La capitale guinéenne a vécu ce mardi matin un moment d’extrême tension quand des rafales de coups de feu ont retenti autour de la Maison centrale de Conakry, située dans le quartier stratégique de Kaloum où se trouvent le palais présidentiel et plusieurs ministères. Selon plusieurs témoins, les tirs ont débuté peu avant 9 h et ont duré plus de trente minutes, créant une forte panique dans les environs.

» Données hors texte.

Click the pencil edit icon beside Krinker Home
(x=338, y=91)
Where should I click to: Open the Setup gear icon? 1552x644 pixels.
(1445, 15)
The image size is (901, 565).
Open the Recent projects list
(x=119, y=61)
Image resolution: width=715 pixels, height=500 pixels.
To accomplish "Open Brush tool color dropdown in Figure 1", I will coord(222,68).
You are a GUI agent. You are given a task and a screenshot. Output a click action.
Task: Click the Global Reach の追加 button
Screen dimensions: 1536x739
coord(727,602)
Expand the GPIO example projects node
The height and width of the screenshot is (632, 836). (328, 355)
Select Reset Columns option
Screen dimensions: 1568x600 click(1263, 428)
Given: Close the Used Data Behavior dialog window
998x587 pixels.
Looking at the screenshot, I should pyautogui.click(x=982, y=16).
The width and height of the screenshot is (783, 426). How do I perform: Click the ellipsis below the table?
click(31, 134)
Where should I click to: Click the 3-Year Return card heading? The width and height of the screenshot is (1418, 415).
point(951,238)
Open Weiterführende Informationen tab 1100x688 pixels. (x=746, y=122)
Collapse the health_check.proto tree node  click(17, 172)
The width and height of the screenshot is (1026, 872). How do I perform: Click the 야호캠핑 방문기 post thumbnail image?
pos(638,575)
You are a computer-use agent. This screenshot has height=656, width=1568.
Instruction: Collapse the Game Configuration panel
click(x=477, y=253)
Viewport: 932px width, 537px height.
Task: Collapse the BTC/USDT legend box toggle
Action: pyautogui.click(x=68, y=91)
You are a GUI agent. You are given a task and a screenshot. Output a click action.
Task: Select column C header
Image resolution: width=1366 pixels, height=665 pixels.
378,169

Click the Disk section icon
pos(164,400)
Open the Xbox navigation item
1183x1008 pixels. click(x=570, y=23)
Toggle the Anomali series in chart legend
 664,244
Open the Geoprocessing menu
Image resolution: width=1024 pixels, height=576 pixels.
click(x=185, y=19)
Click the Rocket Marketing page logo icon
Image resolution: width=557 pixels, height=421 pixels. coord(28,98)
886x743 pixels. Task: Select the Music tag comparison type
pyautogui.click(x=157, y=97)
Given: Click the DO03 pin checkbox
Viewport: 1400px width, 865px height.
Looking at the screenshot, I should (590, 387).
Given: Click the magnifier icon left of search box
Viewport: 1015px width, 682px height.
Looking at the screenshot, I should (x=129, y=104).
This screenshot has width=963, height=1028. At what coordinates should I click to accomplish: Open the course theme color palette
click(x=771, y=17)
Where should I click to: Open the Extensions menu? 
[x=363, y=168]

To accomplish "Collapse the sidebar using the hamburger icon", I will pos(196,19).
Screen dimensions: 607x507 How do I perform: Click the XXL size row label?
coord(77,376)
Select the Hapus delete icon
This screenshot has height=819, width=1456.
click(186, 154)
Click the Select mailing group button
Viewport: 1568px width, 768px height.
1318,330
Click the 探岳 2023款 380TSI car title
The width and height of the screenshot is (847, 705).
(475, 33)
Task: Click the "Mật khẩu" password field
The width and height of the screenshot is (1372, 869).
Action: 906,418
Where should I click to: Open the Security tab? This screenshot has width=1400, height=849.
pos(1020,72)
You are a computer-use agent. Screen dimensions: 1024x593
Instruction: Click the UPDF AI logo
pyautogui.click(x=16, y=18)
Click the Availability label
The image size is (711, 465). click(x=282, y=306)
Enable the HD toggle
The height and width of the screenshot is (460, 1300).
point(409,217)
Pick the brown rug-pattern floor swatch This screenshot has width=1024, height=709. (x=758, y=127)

Selon plusieurs sources médiatiques guinéennes, les tirs et l’intervention armée seraient liés à l’extraction du commandant Toumba Diakité, figure politique incarcérée et condamnée à dix ans de prison dans le cadre du procès du massacre du 28 septembre 2009. Les assaillants auraient emmené Diakité hors de la prison vers une destination inconnue, sans confirmation officielle des autorités pour l’instant.
Des journalistes sur place ont constaté un important déploiement de forces de sécurité, avec des véhicules blindés et des éléments des forces spéciales bloquant les accès à la prison. Les habitants ont décrit des scènes de confusion, certains cherchant refuge tandis que d’autres observaient les mouvements de troupes armées dans les rues.
Jusqu’à l’instant présent, aucune déclaration officielle n’a été faite par le gouvernement ou la présidence sur l’origine des tirs ou les circonstances précises de la sortie de Diakité. La situation reste floue, certaines sources évoquant une opération menée par des éléments internes tandis que d’autres suggèrent une action coordonnée de plusieurs groupes armés.
En fin de journée, la circulation dans Kaloum a repris progressivement mais sous haute présence sécuritaire.